Помню, на уроке труда выточил маленькую пушку на токарном станке. Расковыряв папин охотничий патрон, палил из пушки порохом и картечью во дворе. Пушка долбала так, будь здоров!
Помню, как крал из кабинета химии разные порошки, смешивал их с солью и ставил опыты на кухне. Мой арсенал «боеприпасов» постепенно расширялся. Мне крупно повезло, что мамин брат Олег служил на военном аэродроме в Мелитополе. Благодаря дяде у меня целый клад образовался под кроватью: дымовые шашки, пирофакелы, сигнальные ракеты. Потом я тащил весь этот арсенал оружия в Москву. Сверху все боеприпасы я прикрывал майками и трусами, вот баба Катя и не подозревала, что ее любимый внучек везет в неподъемном чемодане.
Дошло до того, что в классе восьмом я подложил взрывпакет под реечку заколоченной школьной двери и поджег фитиль.
Рвануло так, что здоровенный кусок массивной двери взлетел на воздух. Учителя долго ломали голову, кто же мог так сбезобразничать. Но когда я поджег дымовую армейскую шашку в сортире и вся школа исчезла в клубах дыма, меня вызвали в кабинет директора школы.
— Алексей, признавайся, твоя работа?
— Моя...
На этот раз родителей в школу не вызвали, взяв с меня слово, что больше это не повторится. Родители и так не часто ходили в школу, а я невинно пожимал плечами: «Они на съемках». Папа расписывался в дневнике, мама иногда рассеянно спрашивала об отметках. На этом их роль в моем образовании и заканчивалась… Да им действительно некогда было мною заниматься.
Все время снимались. Я очень любил, когда родители были дома. Тогда к нам на Фрунзенскую приходило много гостей. Мама прекрасно готовила, а папа красиво сервировал стол, пел под гитару. Гости после застолья играли в покер и засиживались, как правило, допоздна. Комнатки были маленькие, смежные. Родительская компания азартно резалась в покер, спать в этом шуме ребенку было невозможно. А раз поздно ложишься, завтра не идешь в школу! Ура!
Бывали у нас в гостях и близкие друзья: Женя Жариков и его жена Наташа Гвоздикова. Наташа — мамина закадычная подружка, кстати, моя крестная, а Жариков крестил моего младшего брата.
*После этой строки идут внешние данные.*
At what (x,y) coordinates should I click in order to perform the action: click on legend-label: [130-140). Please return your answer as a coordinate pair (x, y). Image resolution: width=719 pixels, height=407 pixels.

Крестили меня поздно, школьником. Я отчетливо помню, что никак не помещался в лохань.
Меня просто макнули головой в воду и окрестили…
Давид Кеосаян снимался у своего отца в «Неуловимых». И у меня была попытка, правда, первая и последняя. В фильме «Осенние колокола» по сказке Пушкина «Сказка о мертвой царевне и семи богатырях» я играл шестого богатыря. У меня даже текст был — правда, всего одна фраза. Что больше всего мне понравилось на съемках — так это... само отношение к съемкам. Взрослые люди, а все время во что-то играют. Ей-богу, как маленькие! Полная расслабуха — анекдотики, прибаутки, на лошадке раз проскакал — «Все, снято!» Быстро и весело. И опять гуляют всей группой до утра. Но когда я представил, что такая «лафа» будет каждый день, вдруг понял: это же каторга!
В общем, попробовал себя в кино и понял: не мое это! С тягой к этой профессии надо родиться.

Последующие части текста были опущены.